Following is trivially correct as the cast does not change value.

(unsigned long)x - (unsigned long)y

x < 0, y < 0

Both x,y values are increased by ULONG_MAX + 1 due to the (unsigned long) and the subtraction cancels that out.

// is akin to 
((unsigned long)(x + ULONG_MAX + 1) - (unsigned long)(y + ULONG_MAX + 1))
// or
x - y // with unsigned math.

x >= 0, y < 0

(unsigned long)y has the value of y + ULONG_MAX + 1, which is more than x. (Assuming ULONG_MAX/2 >= LONG_MAX¹) The difference is negative.
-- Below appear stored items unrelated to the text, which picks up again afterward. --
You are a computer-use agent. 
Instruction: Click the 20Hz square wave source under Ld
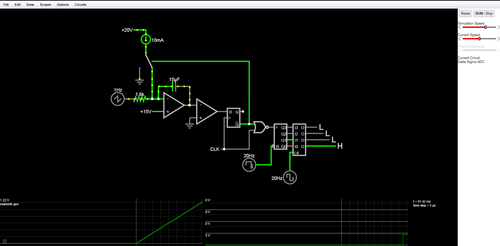tap(290, 178)
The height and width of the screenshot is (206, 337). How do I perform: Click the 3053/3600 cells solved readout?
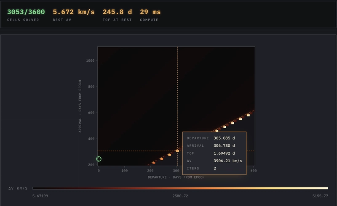click(26, 12)
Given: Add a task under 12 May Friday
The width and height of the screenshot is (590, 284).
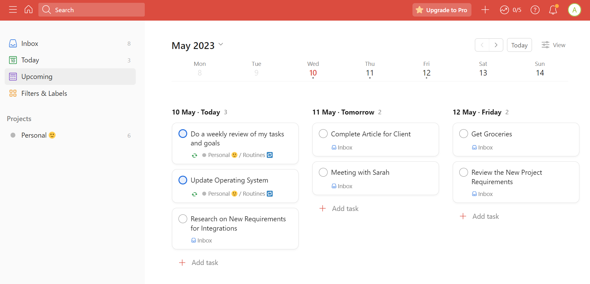Looking at the screenshot, I should 479,216.
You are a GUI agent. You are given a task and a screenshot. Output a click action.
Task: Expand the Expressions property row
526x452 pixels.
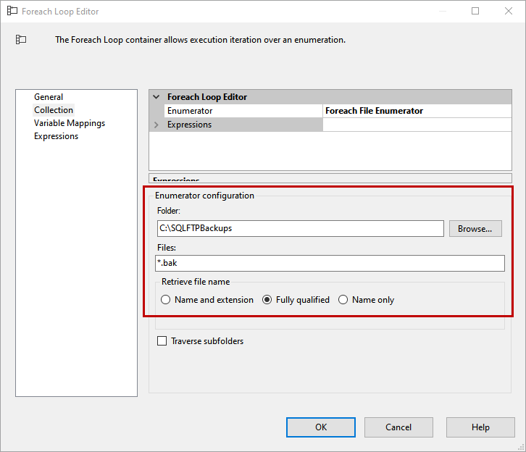156,125
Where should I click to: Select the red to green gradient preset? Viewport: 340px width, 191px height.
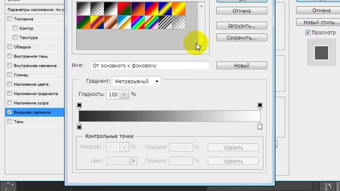124,8
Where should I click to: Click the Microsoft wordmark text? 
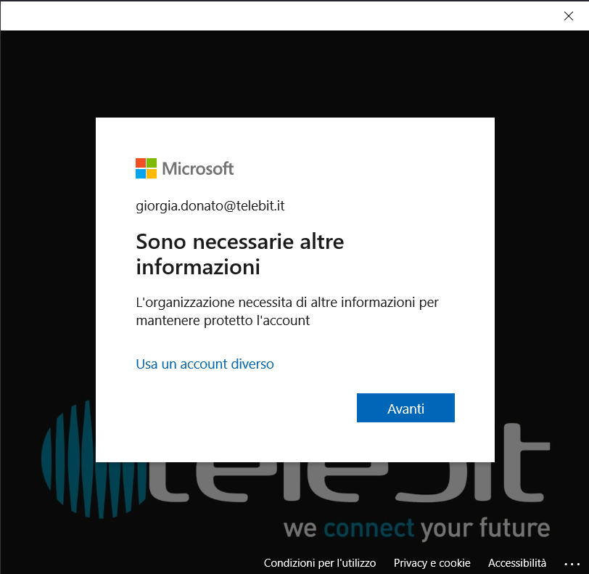[197, 169]
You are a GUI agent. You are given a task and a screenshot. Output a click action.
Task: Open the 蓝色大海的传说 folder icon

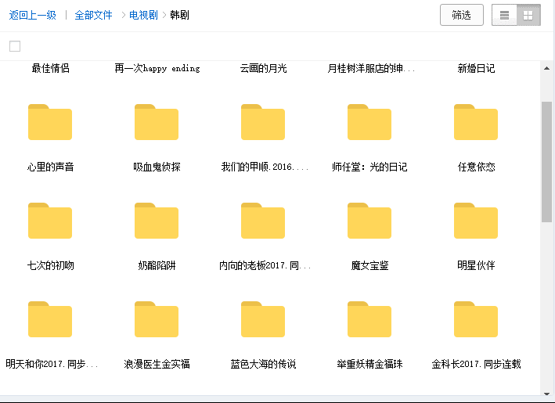[x=263, y=320]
Yet unsigned math wraps around, and adds back ULONG_MAX + 1.

// is akin to 
((unsigned long)x - (unsigned long)(y + ULONG_MAX + 1)) + (ULONG_MAX + 1).
// or
x - y // with unsigned math.

x < 0, y >= 0

This case not possible as x > y.

---

¹: C does not specify ULONG_MAX/2 == LONG_MAX even though that is exceedingly common. I've only come across this once long ago where it did not apply. It that case it was ULONG_MAX == LONG_MAX. ULONG_MAX/2 == LONG_MAX is so expected that I doubt a modern platform would risk not doing so. C does specify ULONG_MAX >= LONG_MAX.

The range of nonnegative values of a signed integer type is a subrange of the corresponding unsigned integer type, and the representation of the same value in each type is the same. ... C11dr §6.2.5 9

Code could use the below to detect these rare platforms.

#if ULONG_MAX/2 < LONG_MAX
  #error `unsigned long` too narrow.  Need new approach.
#endif

Answer 3

Since unsigned overflow (and underflow) is well defined for C and C++, when 2's complement arithmetic is used your modified function is perfectly fine.